The southern most ocean in the world is considered the last true wilderness left on Earth. Its waters are relatively untouched by pollution and climate change, and most of its native animals still live as they would have hundreds of years ago. Each species has a relatively small population and needs to be protected before they join the legions of species who have disappeared from earth, in the last forty years.
The declaration was made by the Commission for the Conservation of Antarctic Marine Living Resources, which consists of 24 countries .
No one actually owns the Antarctic continent, but all countries are welcome to conduct scientific experiments there. Many countries would like to own a slice of the continent which makes up 10% of the earth's land mass. Many would like to exploit it's natural resources, off-shore oil drilling, commercial fishing, perhaps mining for minerals, even drilling wells to harvest mineral waters, which are highly commercial. The ice crust is between three to five kilometers thick making any form of mining difficult with our present technology.
A leopard seal is seen in the port of Talcahuano near Concepcion city, some 500 km (311 miles) south of Santiago. The leopard seal from Antarctica was brought to a rescue center for marine animals after she was found injured, presumably hit by a small boat.
Like a protected land reserve, this decree will ensure there will be no form of fishing or mining in the 600,000 sq miles that comprise the Ross Sea (though some regulated amount of toothfish catching will be allowed).
Though Ross Sea takes up only 2% of the Southern Ocean, it is home to nearly a third of all Adelie penguins, a third of all Antarctic petrels, and 6% of the world’s Antarctic minke whale.
Dwarf minke whale Great Barrier Reef.
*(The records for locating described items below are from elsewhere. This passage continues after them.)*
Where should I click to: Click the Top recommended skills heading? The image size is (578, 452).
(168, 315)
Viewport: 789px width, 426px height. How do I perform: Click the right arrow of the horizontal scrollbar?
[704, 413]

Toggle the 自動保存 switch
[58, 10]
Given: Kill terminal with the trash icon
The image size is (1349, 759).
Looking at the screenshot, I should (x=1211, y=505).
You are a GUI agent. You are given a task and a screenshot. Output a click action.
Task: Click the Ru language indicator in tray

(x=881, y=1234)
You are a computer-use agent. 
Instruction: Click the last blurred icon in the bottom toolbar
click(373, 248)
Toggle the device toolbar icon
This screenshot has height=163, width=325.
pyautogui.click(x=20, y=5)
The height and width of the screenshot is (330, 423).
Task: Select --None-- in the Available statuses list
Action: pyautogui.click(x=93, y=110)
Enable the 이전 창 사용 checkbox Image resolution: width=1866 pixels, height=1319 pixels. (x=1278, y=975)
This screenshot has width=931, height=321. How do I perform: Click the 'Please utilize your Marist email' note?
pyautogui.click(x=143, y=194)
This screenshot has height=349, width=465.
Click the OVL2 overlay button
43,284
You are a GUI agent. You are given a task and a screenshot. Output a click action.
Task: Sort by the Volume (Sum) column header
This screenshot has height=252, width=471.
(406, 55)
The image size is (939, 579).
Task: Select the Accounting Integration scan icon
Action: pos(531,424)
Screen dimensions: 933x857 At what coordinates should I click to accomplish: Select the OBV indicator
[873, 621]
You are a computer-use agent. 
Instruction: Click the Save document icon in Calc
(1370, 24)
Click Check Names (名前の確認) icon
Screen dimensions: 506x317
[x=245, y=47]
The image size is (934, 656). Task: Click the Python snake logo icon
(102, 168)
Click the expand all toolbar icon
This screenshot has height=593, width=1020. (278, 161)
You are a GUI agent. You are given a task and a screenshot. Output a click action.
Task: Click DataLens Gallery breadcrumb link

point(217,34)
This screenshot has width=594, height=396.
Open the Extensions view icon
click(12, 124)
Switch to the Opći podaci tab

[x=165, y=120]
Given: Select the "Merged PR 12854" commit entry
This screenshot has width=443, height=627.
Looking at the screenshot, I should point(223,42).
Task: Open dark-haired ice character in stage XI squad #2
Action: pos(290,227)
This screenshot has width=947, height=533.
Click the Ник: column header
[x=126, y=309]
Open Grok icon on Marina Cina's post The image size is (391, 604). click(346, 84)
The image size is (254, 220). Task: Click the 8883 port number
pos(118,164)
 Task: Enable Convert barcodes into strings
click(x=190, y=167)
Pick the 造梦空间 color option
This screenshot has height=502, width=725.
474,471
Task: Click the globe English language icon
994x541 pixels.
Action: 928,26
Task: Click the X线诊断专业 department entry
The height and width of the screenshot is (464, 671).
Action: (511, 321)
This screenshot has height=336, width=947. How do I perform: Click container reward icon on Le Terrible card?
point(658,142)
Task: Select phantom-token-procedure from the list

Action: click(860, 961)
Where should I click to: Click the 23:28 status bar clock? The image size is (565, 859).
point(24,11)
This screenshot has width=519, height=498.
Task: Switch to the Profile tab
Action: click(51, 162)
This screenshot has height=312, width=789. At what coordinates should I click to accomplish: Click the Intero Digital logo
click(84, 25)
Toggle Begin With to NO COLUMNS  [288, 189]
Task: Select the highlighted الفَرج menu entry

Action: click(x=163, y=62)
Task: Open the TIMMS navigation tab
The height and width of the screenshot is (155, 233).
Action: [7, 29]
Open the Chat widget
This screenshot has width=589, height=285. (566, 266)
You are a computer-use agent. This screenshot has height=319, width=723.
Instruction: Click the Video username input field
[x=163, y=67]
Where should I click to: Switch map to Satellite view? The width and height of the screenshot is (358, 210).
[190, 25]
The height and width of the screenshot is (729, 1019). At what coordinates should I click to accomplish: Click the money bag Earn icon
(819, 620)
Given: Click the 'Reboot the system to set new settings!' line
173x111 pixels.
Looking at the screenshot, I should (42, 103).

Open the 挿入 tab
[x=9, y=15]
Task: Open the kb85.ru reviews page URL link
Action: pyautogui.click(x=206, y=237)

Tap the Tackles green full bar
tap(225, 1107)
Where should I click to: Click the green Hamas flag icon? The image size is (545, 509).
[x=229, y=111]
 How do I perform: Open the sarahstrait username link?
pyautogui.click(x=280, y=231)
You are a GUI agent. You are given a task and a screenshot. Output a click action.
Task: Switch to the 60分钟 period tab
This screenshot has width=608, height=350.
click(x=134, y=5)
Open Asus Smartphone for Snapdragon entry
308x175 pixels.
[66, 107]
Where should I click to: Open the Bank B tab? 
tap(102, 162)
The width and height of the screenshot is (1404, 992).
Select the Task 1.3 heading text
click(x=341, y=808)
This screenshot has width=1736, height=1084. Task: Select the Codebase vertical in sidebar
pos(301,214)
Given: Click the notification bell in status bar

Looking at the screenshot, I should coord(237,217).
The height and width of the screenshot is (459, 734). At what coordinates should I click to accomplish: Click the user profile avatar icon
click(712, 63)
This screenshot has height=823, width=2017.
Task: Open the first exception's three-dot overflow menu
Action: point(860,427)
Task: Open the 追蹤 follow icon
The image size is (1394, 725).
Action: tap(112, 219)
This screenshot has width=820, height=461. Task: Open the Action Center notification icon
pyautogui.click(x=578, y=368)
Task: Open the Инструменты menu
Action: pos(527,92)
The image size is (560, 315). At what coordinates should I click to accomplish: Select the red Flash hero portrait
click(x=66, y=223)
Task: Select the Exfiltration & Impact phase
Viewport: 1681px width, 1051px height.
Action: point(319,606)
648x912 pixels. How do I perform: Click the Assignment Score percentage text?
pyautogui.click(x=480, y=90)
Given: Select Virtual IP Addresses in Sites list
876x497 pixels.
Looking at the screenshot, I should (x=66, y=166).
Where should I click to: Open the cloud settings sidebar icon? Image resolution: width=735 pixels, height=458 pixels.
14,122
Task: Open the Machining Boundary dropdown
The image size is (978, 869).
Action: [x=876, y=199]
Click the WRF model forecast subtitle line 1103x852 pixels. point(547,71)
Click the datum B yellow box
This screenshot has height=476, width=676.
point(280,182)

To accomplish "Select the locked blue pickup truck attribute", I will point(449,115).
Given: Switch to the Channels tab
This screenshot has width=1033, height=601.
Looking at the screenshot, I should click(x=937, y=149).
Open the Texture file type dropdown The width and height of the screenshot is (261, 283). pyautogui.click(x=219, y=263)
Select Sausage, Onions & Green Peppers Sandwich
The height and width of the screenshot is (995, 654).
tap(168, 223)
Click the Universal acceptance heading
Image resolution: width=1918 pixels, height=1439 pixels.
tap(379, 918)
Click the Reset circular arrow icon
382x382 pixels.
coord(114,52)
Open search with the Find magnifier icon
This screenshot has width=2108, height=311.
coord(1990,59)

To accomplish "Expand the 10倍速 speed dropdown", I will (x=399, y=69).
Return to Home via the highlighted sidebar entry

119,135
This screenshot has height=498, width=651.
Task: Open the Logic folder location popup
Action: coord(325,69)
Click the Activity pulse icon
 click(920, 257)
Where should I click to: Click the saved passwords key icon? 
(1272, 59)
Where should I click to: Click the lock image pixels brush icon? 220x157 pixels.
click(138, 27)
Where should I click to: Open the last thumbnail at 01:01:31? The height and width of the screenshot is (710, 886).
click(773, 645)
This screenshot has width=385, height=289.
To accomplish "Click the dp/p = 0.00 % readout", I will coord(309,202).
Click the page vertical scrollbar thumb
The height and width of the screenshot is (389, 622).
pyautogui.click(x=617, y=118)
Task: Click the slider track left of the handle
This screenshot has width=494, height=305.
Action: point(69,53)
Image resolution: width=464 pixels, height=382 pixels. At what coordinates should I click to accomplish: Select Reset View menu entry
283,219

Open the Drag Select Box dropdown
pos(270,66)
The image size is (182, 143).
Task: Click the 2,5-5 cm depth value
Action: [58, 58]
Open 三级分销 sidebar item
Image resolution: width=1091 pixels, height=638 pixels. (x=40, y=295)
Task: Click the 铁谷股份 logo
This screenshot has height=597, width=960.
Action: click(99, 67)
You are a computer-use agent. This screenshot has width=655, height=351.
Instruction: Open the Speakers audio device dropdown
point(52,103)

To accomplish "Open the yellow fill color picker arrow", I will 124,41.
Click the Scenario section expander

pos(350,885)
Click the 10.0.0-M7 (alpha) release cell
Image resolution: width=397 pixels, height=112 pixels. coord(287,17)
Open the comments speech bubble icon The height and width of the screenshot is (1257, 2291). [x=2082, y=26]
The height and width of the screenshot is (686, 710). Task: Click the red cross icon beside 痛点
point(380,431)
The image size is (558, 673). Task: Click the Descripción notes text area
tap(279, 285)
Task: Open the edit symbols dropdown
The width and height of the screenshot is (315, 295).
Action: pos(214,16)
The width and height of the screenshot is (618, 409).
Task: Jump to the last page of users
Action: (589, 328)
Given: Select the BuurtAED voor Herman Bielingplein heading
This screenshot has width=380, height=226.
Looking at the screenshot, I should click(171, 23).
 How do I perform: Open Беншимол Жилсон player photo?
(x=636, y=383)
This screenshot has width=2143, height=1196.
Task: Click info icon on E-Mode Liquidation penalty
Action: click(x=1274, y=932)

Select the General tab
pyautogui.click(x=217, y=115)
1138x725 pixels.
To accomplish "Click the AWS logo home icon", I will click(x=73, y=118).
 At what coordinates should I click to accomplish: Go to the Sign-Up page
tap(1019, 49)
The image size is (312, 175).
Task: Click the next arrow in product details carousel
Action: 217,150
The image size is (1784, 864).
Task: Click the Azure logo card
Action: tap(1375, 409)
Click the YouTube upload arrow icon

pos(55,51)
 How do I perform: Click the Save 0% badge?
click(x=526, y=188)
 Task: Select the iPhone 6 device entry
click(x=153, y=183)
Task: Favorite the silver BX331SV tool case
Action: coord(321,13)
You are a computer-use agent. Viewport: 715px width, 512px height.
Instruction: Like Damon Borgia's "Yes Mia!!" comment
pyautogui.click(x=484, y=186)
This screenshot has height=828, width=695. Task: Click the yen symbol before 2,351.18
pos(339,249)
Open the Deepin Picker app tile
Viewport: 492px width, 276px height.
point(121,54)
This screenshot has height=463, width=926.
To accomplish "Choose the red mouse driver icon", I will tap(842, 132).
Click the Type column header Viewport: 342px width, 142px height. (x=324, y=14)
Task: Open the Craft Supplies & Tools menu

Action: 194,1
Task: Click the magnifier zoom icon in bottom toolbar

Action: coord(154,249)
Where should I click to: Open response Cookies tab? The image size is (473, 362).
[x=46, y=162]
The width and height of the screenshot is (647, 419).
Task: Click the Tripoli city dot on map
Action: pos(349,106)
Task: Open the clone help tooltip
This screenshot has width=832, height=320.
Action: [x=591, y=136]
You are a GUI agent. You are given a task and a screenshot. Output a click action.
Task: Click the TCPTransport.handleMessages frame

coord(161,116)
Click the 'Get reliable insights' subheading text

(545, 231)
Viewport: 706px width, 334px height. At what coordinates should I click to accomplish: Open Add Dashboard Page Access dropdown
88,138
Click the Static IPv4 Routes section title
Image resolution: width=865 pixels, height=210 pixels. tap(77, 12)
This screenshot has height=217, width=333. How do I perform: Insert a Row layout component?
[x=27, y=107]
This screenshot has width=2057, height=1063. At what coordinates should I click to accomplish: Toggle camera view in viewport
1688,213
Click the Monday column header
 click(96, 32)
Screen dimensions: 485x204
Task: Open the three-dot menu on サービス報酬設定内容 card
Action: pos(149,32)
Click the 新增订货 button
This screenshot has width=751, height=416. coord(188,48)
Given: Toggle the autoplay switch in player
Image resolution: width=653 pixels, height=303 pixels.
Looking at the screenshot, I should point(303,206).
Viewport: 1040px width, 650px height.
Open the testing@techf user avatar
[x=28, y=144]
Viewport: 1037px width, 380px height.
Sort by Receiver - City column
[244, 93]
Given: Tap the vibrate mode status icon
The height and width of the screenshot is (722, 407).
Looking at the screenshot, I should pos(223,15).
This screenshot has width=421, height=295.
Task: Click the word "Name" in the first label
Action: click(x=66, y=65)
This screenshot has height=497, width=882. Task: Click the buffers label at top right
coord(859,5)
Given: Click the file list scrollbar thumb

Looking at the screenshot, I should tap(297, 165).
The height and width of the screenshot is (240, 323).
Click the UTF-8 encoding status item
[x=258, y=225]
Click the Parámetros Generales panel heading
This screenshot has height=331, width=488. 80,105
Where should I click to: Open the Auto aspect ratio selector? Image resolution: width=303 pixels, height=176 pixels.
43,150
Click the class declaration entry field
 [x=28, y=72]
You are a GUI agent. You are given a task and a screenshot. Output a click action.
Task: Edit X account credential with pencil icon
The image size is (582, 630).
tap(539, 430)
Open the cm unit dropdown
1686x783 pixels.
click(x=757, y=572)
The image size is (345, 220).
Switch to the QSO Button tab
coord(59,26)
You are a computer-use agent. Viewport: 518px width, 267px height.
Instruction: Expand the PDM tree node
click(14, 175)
Pacific Ocean.
One reason for the bounty of wildlife is that ocean currents cause an upwelling of nutrients, making the sea a prime feeding ground.
The proposal succeeded in no small part due to the work of Lewis Pugh, the UN Patron for the Oceans, who undertook a series of death-defying swims in the freezing Antarctic waters to raise awareness of the amazing species that exist in and around the Ross Sea.
A Weddell seal lies on a beach on Lagoon Island on the Antarctic Peninsula January 14, 2009. A group of elephant seals lolling by a damaged wooden hut in Antarctica vastly complicated simple repairs on Wednesday, a sign of extra hazards to people on the frozen continent.
A seagull perches on a pier as two Falkland Skua birds fly away in Port Stanley
A colony of Adelie penguins settled on a rocky spur above ice melt pools gather in front of the Ross Sea ice shelf in Antarctica January 27. Scientists warned on Wednesday that the Antarctic ice shelf was in danger of melting due to global warming and warned sea global levels could rise up to six metres within one full generation. Ministers and senior officials from 24 nations gathered on the vast frozen Antarctic wastes, issuing an impassioned plea to safeguard the world's last true wilderness.
A petral , a species on the endangered list
Up to now, science has been king, thanks to the Antarctic Treaty of 1959, a highly successful international agreement concluded by 12 scientifically active nations -- Argentina, Australia, Belgium, Chile, France, Japan, New Zealand, Norway, South Africa, Soviet Union, United Kingdom, and the United States. Thirty-nine other nations now participate and 25 of these have active scientific research projects.
The Antarctic Treaty grew from the International Geophysical Year (IGY) of 1957-58, a scientific assault on the Antarctic, and called for scientific cooperation in the area south of latitude 60 degrees.
It froze territorial claims, banned all military activity and weapons testing, and established Antarctica as off limits to nuclear explosions and the disposal of
radioactive waste. It provided all nations freedom of scientific inquiry but obligated them to share the results. The question of resources was avoided in 1959, but since that time two additional treaties protect seals and marine living resources and regulate possible minerals development.
But the future of the continent is anybody's guess. The world thirst for oil, gas, and other minerals will probably determine it's future, even though today's recovery technology seems inadequate.
The scientific community feels that the fragile environment would not survive massive commercial enterprises carried on down there but when has that stopped us? Anything negatively affecting Antarctica will have very negative consequences on the entire world regarding global warming and climate change.
Lewis Pugh may not be able to hold back the entire world of entrepreneurs who wish to lay waste to this last untouched habitat forever. One hundred countries are presently challenging the protective treaties. But right now he is my number one hero.